## [Stated goal 1]
In the records, from the line containing "Task: Click 'Details" through the line containing "coord(62,16)", inclusive, swap "Screen dimensions" for "Display size" and leave everything else unchanged. Leave the pictures out of your answer.

## [Given text]
Docs » Metrics pipeline management in Splunk Infrastructure Monitoring » Introduction to metrics pipeline management

Introduction to metrics pipeline management 🔗


Available in Enterprise Edition


Metrics pipeline management (MPM) is an evolution of the Splunk Observability Cloud metrics platform that offers you solutions to centrally manage metric cardinality.

With MPM, you have more control over how you ingest and store your metrics, so you can lower costs and improve monitoring performance without updating the configuration of your instance of the Splunk Distribution of the OpenTelemetry Collector. To remove data pre-ingest using the Collector, see Control data to ingest using the Collector.

What is metric cardinality? 🔗

Metric cardinality is the number of unique metric time series (MTS) produced by a combination of metric name and its associated dimensions. Therefore, a metric has high cardinality when it has a high number of dimension keys, and a high number of possible unique values for those dimension keys.

For example, you send in data for a metric http.server.duration.

  • If http.server.duration has only 1 dimension endpoint with 3 unique values: A, B, and C, then http.server.duration generates 3 metric time series (MTS).

  • If you add another dimension region with 3 unique values: us-east, us-west, and eu, then http.server.duration generates 3 (endpoints) * 3 (regions) = 9 MTS.

Even though http.server.duration only has 2 dimensions, metric cardinality is already 9 since each dimension has multiple possible values.

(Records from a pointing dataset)
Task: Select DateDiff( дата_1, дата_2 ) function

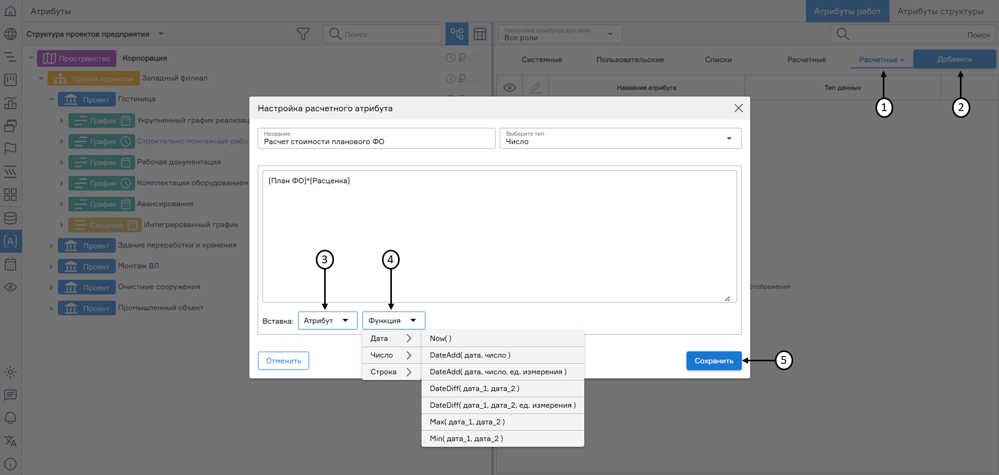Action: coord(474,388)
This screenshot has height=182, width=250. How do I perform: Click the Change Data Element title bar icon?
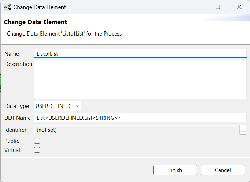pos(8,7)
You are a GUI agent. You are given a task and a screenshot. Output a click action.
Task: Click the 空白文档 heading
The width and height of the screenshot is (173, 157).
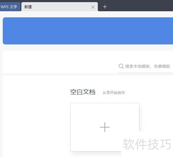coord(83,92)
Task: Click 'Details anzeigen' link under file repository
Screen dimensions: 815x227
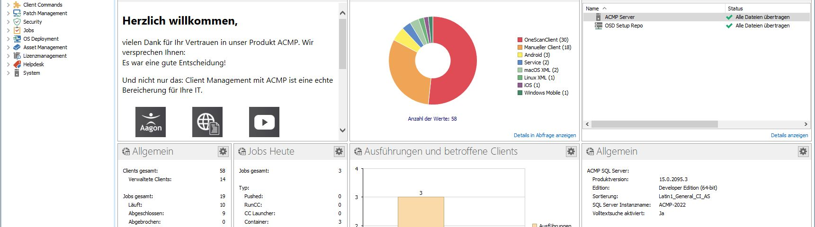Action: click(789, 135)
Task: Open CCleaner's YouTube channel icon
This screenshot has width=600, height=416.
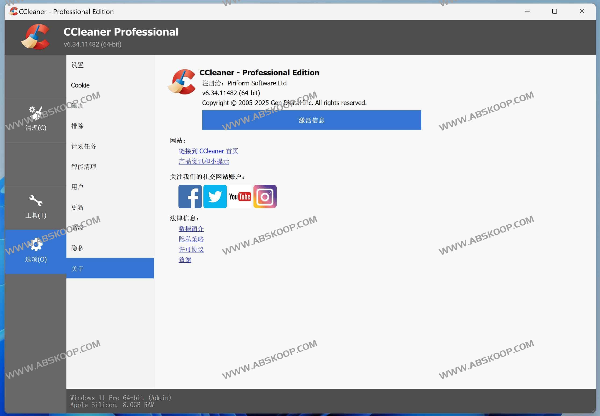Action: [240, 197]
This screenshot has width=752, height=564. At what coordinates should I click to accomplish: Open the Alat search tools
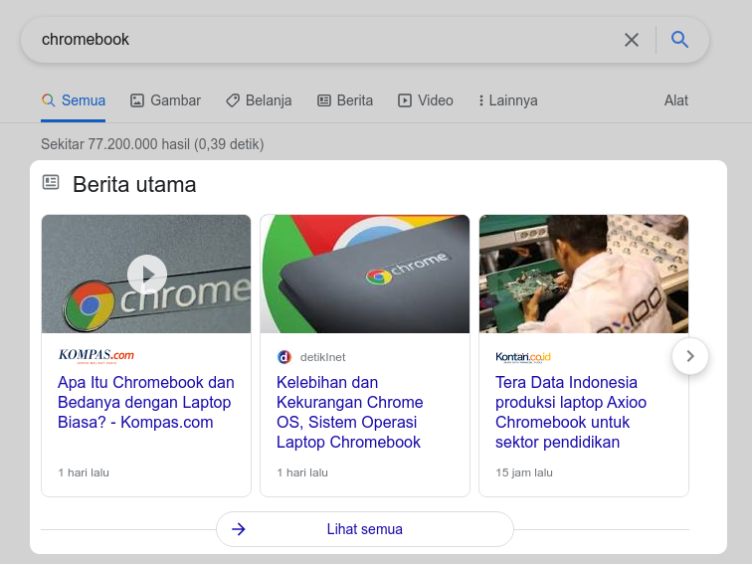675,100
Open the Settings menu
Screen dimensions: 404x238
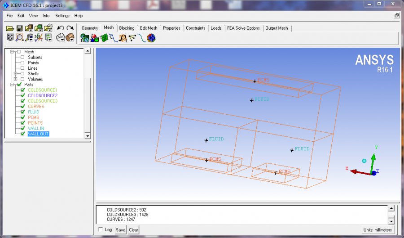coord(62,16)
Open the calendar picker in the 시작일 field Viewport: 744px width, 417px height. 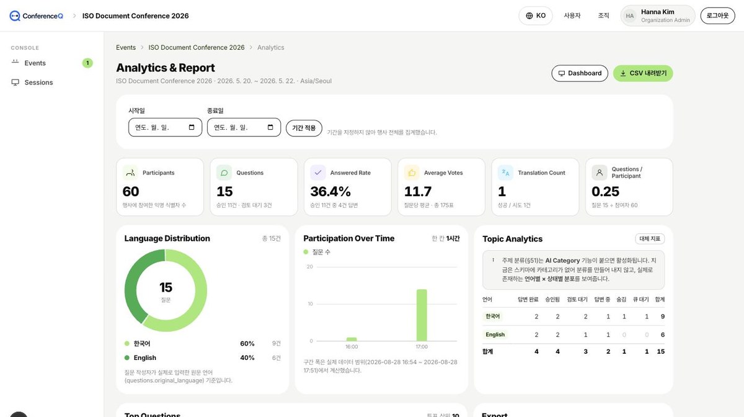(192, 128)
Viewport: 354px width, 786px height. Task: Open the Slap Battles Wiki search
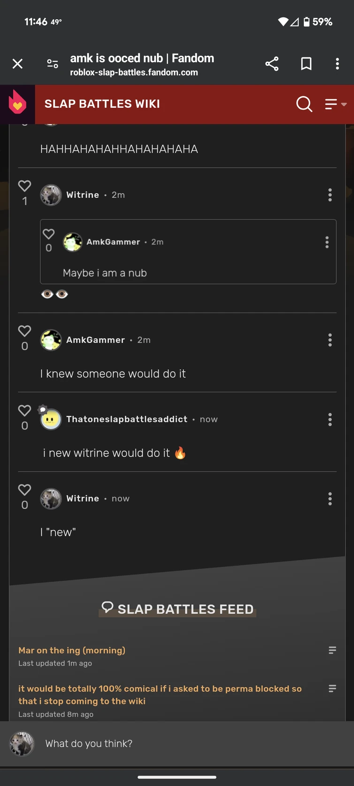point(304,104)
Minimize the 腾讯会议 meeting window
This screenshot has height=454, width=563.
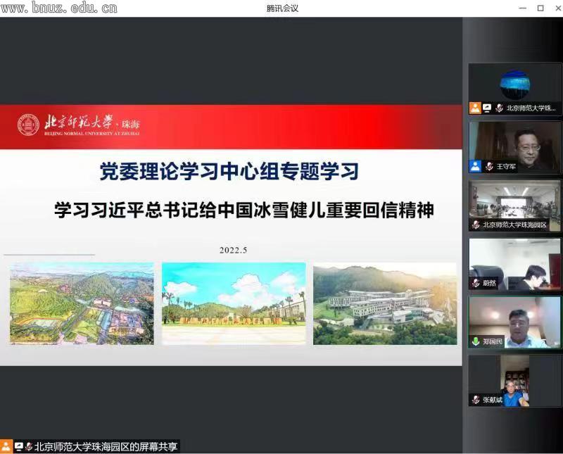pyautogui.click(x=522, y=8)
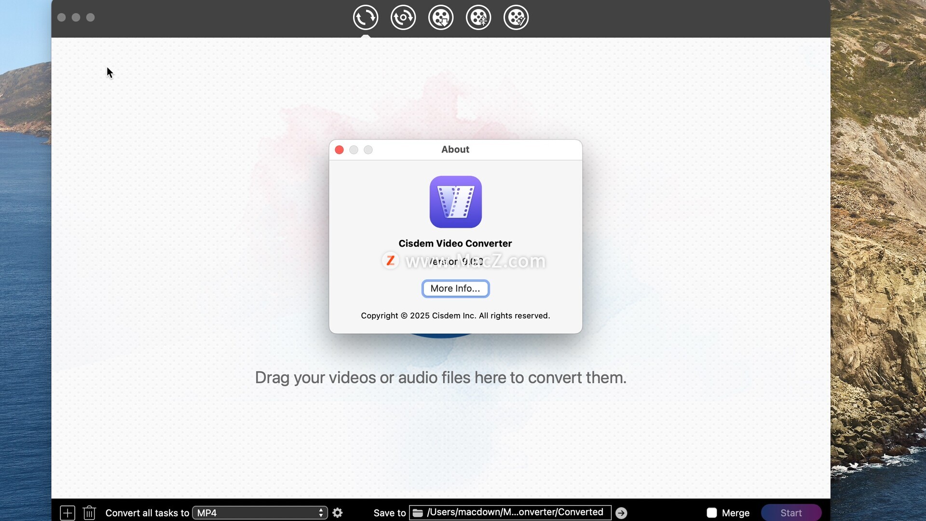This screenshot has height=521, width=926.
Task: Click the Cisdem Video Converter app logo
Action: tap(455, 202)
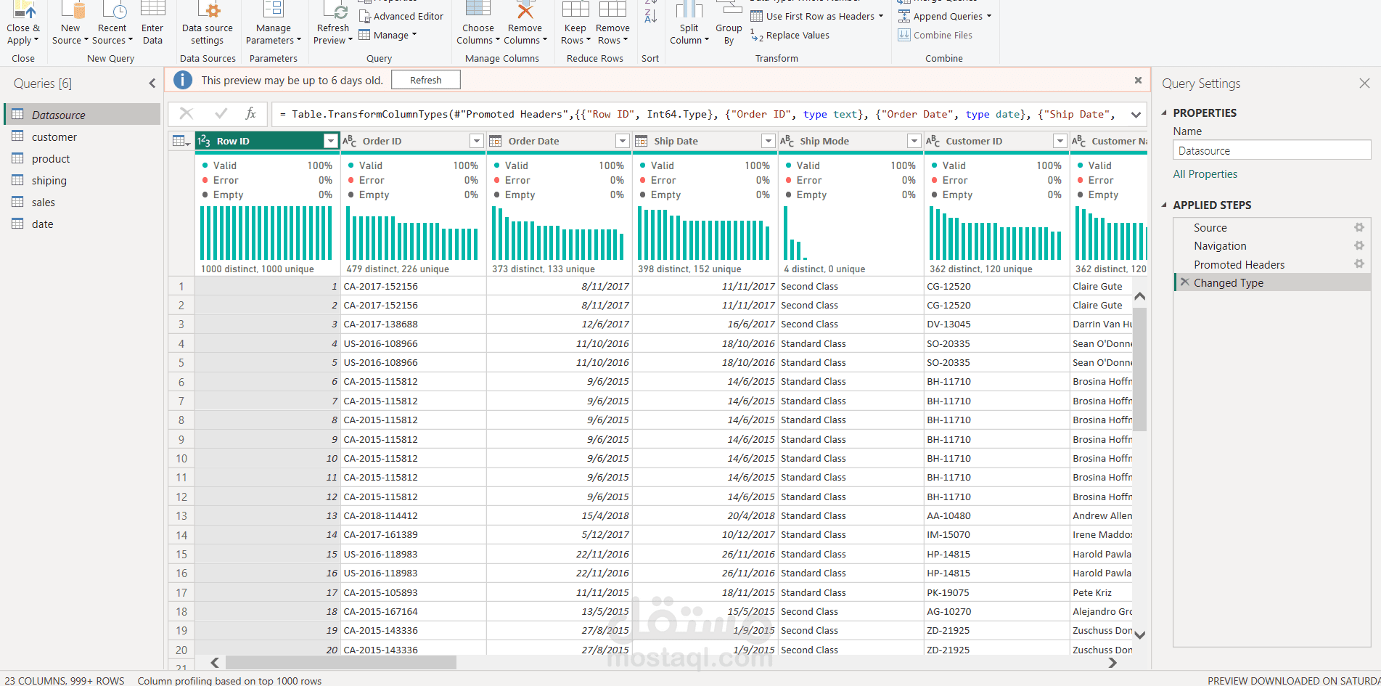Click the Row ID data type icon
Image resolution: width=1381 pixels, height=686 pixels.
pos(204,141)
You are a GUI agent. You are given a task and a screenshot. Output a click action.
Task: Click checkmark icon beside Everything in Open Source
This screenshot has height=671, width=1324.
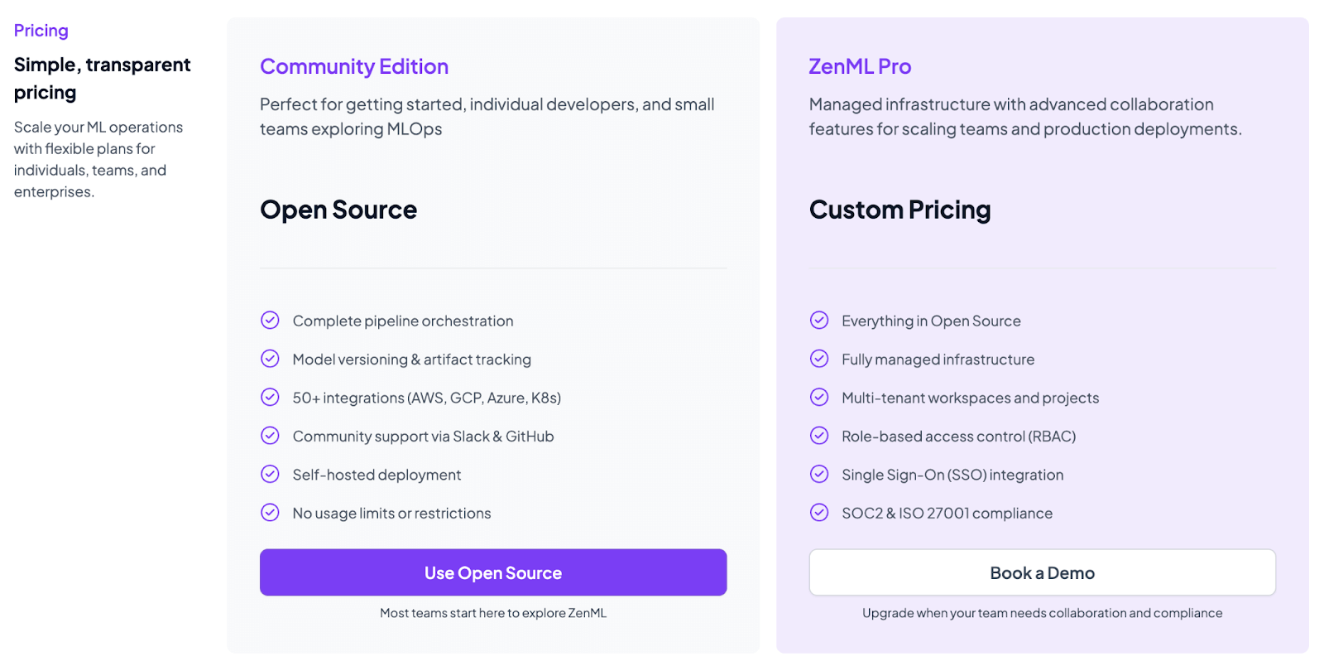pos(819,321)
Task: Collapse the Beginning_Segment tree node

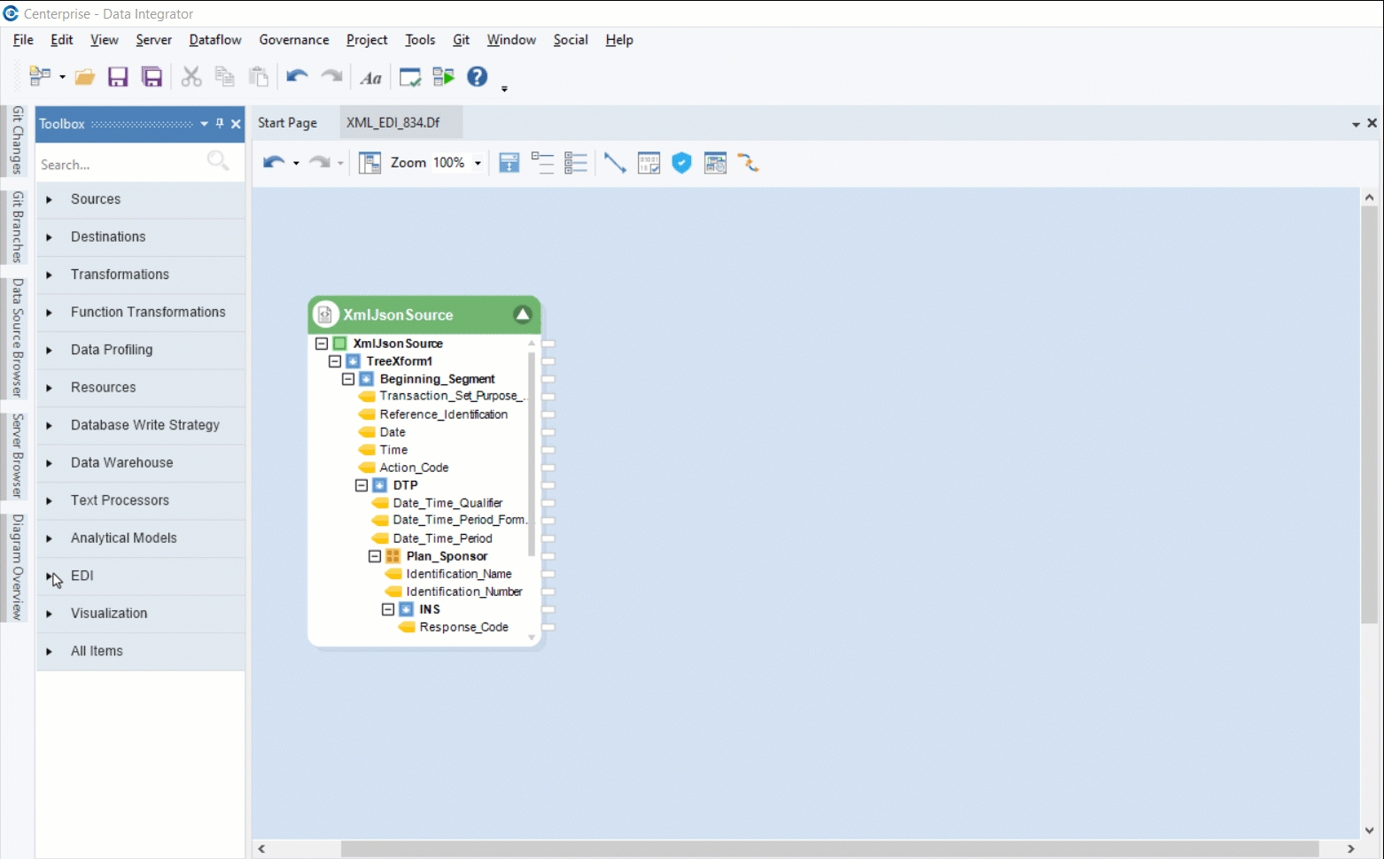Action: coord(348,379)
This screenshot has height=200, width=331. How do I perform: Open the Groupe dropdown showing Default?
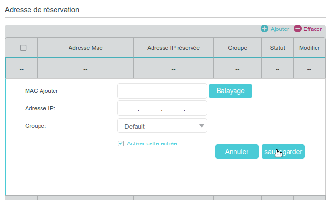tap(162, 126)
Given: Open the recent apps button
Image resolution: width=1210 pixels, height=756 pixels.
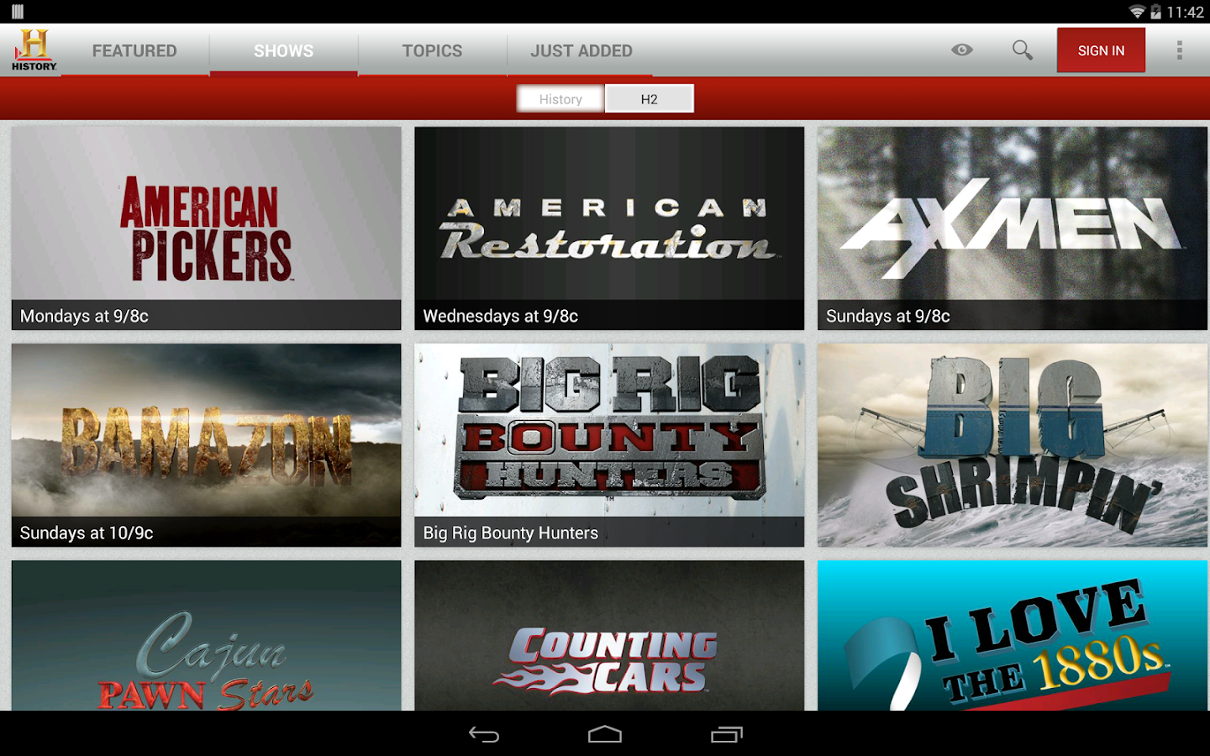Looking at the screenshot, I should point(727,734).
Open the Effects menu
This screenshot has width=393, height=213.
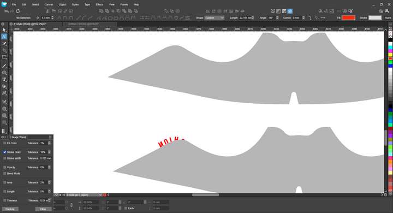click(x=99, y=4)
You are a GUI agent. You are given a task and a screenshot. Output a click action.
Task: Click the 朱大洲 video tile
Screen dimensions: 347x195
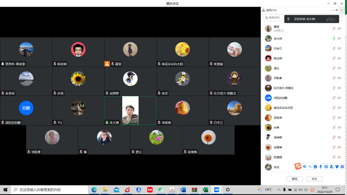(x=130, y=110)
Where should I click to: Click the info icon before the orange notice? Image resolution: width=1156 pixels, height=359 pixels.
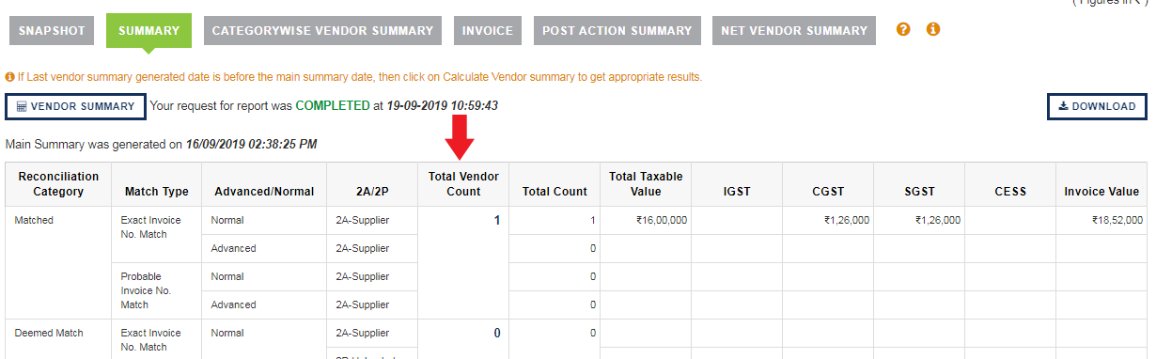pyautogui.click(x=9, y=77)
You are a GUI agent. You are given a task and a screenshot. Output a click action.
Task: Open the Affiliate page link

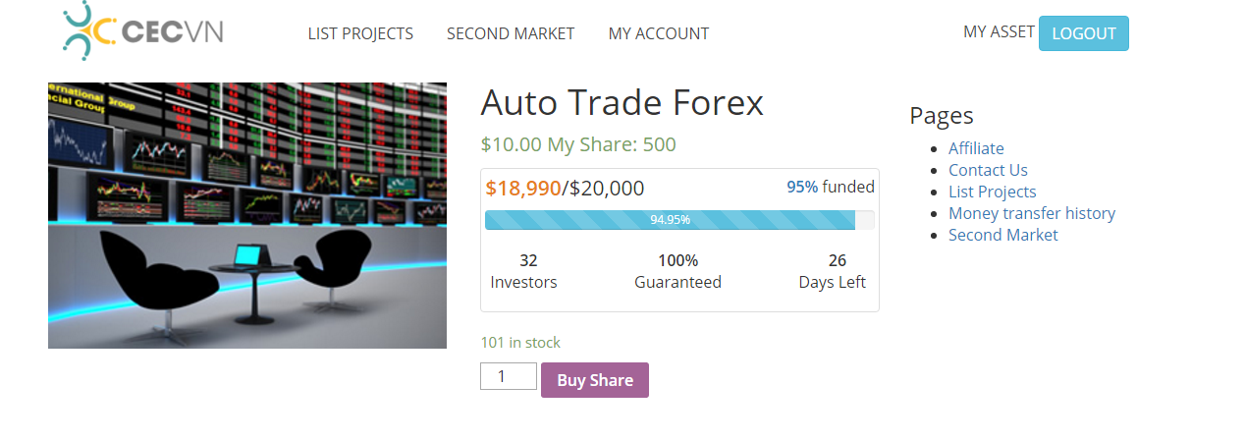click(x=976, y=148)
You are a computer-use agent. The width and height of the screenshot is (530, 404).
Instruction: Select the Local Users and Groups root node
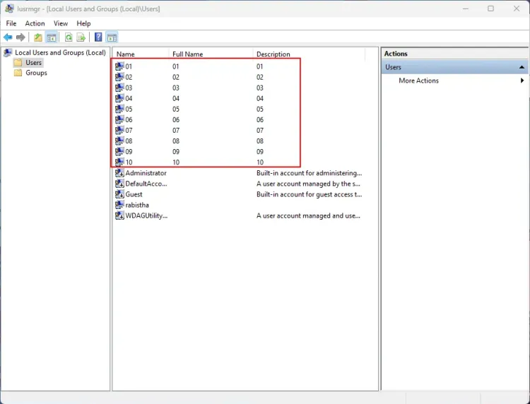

## [Stated goal 2]
According to the metrics pipeline management introduction, how many MTS does http.server.duration generate when it has the endpoint dimension with 3 values and the region dimension with 3 values?

## [Answer 1]
Task: Click 'Details anzeigen' link under file repository
Display size: 815x227
Action: click(789, 135)
Task: Open CCleaner's YouTube channel icon
This screenshot has width=600, height=416.
Action: [240, 197]
This screenshot has width=752, height=564. At what coordinates should I click to accomplish: Open the Alat search tools
675,100
Open the Settings menu
Display size: 404x238
coord(62,16)

## [Answer 2]
9 MTS (3 endpoints × 3 regions).